À la famille d’Ollin Alexis Benhumea Hernández,

Compañeras, compañeros,

Nous l’avons appris en début de matinée et nous avons alors compris que l’assassinat commencé avant l’aube du 4 mai dernier était définitivement consommé, après avoir échoué à briser la résistance que la force d’Alexis lui opposait depuis plus d’un mois.

Le gouvernement mexicain a assassiné un jeune homme, qui a pour prénom Ollin Alexis et pour nom Benhumea Hernández. Il a mis plus de trente jours à lui ôter la vie. Par l’œuvre de la mort qui porte le sceau du gouvernement, ce jeune compañero est mort au petit matin.

Quand le système fait payer sa cruelle facture à la vie d’un jeune homme comme Ollin Alexis, la mort semble une coupure absurde, une sorte de non-sens planté au milieu du chemin et qui l’interrompt abruptement à jamais.

#### [Données]
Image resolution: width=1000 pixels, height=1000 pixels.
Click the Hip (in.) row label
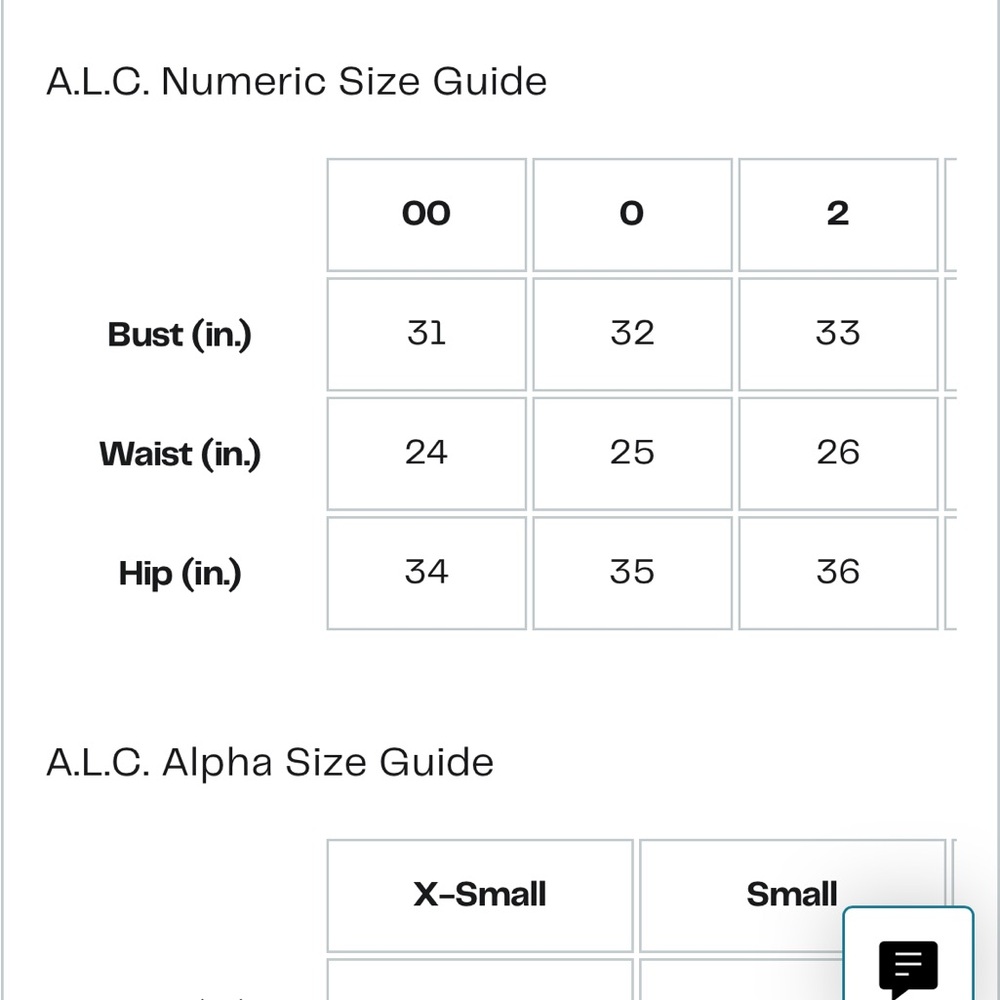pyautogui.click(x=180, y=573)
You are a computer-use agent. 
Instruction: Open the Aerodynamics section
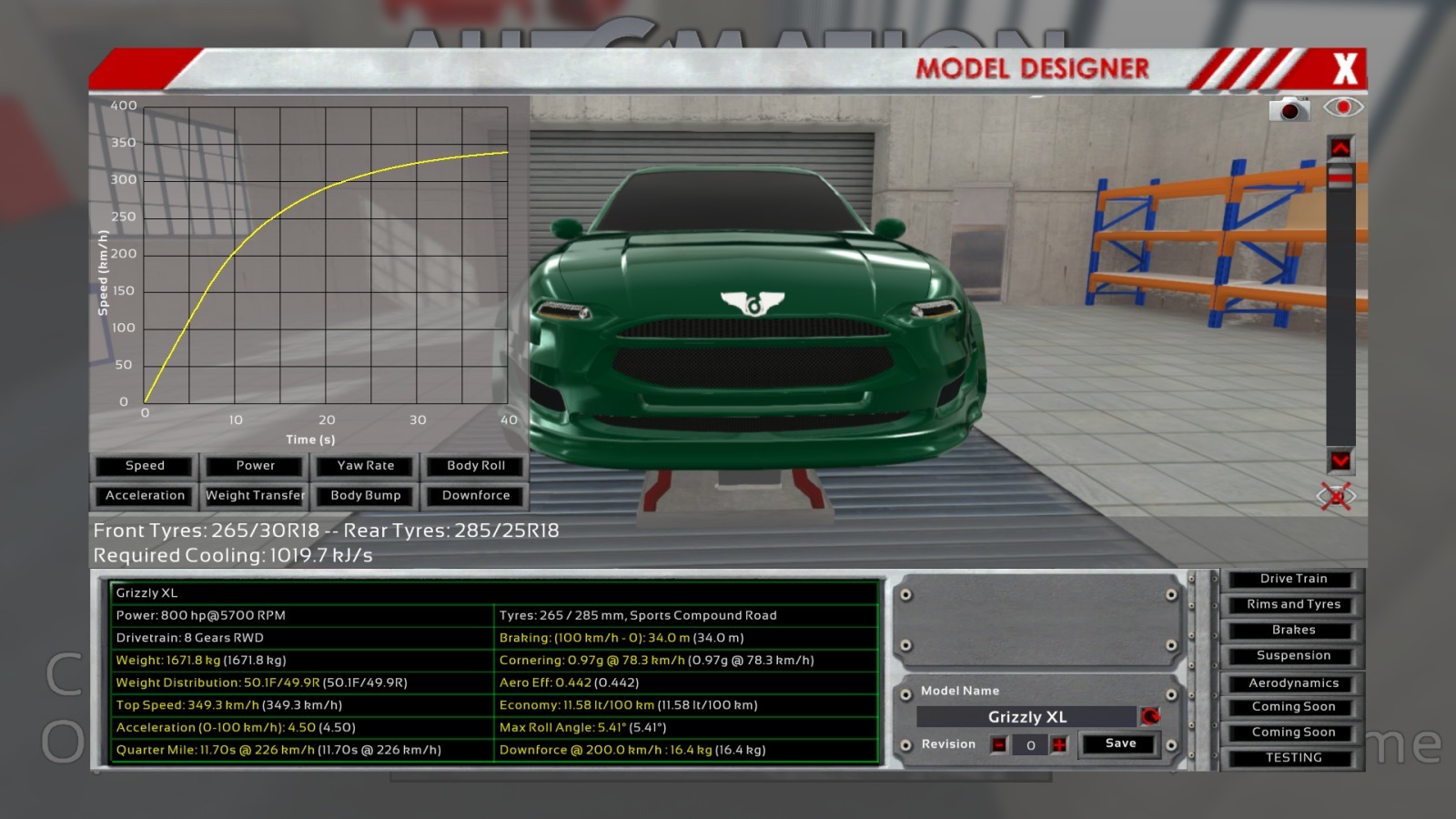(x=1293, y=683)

#### [Tâches à faire]
a: D'après la lettre sur Ollin Alexis, à quel moment l'assassinat a-t-il commencé ?
b: Reprenez la lettre sur Ollin Alexis juste après sa dernière phrase.

#### [Réponses données]
a: Avant l'aube du 4 mai.

b:
Deux décennies de vie inachevée arrachées par une grenade... par l’arme... d’un policier... d’un gouvernement... d’un système.

À peine quelques heures auparavant, un de ceux qui, là-haut, se disputent le butin de notre pays avait promis à tous les jeunes du Mexique le même destin mortel que celui d’Alexis... et de meilleurs salaires et alibis pour les assassins.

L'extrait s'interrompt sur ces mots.